Task statement:
Would you return the lines between the one holding "[Advertisement] (699, 708)" and the one holding "Contact Us (52, 2508)", inclusive, and only those, exactly as they stand in the listing below?
(Beginning of Dataset)
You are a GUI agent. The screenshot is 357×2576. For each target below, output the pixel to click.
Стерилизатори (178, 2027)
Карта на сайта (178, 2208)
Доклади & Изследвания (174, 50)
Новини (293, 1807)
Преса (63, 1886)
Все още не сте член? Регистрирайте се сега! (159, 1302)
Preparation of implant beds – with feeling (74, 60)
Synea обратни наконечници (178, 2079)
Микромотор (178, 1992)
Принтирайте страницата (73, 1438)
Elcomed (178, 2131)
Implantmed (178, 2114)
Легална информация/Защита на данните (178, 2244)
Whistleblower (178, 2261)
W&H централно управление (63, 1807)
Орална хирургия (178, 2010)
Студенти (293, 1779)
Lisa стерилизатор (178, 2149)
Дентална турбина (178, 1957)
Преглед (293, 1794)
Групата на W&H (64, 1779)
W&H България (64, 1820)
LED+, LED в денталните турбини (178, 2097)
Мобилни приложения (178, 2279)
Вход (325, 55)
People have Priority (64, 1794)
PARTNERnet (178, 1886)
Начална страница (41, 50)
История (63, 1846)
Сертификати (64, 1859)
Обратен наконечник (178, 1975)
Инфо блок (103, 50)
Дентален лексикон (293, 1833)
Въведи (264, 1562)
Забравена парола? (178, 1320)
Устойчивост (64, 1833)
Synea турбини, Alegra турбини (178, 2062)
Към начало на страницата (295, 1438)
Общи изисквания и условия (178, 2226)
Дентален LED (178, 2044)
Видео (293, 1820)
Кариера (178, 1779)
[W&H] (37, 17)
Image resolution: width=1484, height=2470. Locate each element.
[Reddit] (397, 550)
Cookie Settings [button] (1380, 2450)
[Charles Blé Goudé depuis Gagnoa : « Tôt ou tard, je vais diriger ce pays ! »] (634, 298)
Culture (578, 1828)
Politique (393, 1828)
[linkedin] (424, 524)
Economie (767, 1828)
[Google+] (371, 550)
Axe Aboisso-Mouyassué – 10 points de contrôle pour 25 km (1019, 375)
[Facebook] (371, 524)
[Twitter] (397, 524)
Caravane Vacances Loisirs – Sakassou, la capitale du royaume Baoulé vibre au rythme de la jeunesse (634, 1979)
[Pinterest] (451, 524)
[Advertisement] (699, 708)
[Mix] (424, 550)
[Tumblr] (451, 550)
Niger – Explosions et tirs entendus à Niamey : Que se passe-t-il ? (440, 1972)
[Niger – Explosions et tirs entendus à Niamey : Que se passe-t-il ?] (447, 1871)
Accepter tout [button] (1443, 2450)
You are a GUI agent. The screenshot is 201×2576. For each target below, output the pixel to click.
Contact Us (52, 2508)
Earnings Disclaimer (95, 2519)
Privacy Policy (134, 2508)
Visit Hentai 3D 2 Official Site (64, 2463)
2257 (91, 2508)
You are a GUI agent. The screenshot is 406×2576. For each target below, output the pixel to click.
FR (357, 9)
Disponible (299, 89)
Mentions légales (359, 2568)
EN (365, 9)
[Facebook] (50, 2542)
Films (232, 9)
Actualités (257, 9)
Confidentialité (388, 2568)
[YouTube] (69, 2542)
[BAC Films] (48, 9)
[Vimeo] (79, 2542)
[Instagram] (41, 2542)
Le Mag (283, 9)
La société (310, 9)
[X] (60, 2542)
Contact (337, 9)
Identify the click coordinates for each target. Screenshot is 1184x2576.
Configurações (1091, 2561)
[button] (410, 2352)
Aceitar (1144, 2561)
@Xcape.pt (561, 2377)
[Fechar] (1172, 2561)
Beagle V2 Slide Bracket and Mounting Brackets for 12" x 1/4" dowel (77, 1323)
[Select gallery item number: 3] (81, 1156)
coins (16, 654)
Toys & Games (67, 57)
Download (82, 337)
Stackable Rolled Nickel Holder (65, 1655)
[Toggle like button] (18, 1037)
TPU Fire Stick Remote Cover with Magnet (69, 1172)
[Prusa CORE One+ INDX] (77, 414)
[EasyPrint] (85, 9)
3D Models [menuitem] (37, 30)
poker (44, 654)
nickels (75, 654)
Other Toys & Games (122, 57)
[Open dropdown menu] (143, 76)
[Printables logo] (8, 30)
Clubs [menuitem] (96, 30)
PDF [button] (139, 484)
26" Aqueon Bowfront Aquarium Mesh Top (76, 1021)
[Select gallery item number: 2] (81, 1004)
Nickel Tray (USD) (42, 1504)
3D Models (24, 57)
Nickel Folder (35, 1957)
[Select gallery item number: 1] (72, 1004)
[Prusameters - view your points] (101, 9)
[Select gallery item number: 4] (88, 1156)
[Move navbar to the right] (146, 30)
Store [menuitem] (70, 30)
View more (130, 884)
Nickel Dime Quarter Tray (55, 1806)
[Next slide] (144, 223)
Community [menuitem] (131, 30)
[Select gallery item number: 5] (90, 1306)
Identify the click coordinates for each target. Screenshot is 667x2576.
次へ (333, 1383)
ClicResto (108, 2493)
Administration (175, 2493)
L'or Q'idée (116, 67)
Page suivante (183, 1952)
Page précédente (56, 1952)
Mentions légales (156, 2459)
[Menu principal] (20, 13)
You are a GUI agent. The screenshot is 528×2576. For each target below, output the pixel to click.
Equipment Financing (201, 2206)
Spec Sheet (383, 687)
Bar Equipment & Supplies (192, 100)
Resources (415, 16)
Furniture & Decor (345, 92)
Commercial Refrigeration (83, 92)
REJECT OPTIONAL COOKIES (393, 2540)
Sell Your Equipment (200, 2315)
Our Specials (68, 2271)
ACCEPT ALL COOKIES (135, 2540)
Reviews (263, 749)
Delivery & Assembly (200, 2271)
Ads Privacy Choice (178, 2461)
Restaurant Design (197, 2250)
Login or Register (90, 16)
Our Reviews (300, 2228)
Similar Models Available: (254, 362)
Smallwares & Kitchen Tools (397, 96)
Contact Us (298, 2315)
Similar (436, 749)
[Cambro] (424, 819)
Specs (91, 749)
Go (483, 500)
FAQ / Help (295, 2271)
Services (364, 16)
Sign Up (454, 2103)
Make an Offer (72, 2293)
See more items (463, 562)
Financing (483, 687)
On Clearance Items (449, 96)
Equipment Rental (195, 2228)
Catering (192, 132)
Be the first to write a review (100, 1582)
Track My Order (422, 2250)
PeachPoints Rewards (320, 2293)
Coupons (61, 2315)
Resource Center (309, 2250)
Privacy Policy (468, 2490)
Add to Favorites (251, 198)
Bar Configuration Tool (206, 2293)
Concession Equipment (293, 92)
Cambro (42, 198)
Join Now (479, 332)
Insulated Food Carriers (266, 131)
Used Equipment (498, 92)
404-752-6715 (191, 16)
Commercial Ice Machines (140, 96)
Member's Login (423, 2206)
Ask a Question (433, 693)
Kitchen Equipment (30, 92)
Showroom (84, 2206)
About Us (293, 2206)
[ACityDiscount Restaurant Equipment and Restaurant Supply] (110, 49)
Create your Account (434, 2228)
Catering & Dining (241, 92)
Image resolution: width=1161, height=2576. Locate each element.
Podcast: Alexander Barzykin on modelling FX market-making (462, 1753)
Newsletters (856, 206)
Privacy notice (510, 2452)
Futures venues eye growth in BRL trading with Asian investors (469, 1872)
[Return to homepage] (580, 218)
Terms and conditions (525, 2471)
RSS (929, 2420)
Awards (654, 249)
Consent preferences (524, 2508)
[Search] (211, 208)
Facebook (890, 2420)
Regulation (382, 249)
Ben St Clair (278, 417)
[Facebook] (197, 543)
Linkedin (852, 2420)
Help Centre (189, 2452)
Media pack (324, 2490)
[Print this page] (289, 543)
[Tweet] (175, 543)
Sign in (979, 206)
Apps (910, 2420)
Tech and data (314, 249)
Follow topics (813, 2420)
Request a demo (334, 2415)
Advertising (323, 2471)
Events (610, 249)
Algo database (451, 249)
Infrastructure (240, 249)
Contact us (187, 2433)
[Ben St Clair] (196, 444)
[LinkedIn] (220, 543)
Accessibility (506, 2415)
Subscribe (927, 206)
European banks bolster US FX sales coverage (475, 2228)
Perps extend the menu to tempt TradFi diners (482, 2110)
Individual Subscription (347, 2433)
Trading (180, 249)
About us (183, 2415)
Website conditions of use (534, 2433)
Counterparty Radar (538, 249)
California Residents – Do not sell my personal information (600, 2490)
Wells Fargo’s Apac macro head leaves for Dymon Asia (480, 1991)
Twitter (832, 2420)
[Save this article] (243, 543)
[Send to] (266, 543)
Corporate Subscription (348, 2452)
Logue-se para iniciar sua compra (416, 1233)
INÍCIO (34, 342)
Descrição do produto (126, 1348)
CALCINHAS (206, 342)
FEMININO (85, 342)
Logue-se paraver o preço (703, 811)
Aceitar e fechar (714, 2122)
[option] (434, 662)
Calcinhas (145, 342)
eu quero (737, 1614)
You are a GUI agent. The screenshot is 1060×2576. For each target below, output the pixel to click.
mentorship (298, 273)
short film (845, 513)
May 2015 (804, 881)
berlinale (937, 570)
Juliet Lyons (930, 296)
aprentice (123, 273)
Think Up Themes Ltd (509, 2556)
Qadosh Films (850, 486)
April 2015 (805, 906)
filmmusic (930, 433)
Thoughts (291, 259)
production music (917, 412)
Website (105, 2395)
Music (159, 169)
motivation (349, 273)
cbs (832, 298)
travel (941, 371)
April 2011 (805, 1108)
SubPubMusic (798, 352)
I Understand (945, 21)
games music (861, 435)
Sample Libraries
(End of Dataset)
Reply:
[Advertisement] (699, 708)
[Mix] (424, 550)
[Tumblr] (451, 550)
Niger – Explosions et tirs entendus à Niamey : Que se passe-t-il ? (440, 1972)
[Niger – Explosions et tirs entendus à Niamey : Que se passe-t-il ?] (447, 1871)
Accepter tout [button] (1443, 2450)
You are a GUI agent. The screenshot is 201×2576. For each target below, output the pixel to click.
Contact Us (52, 2508)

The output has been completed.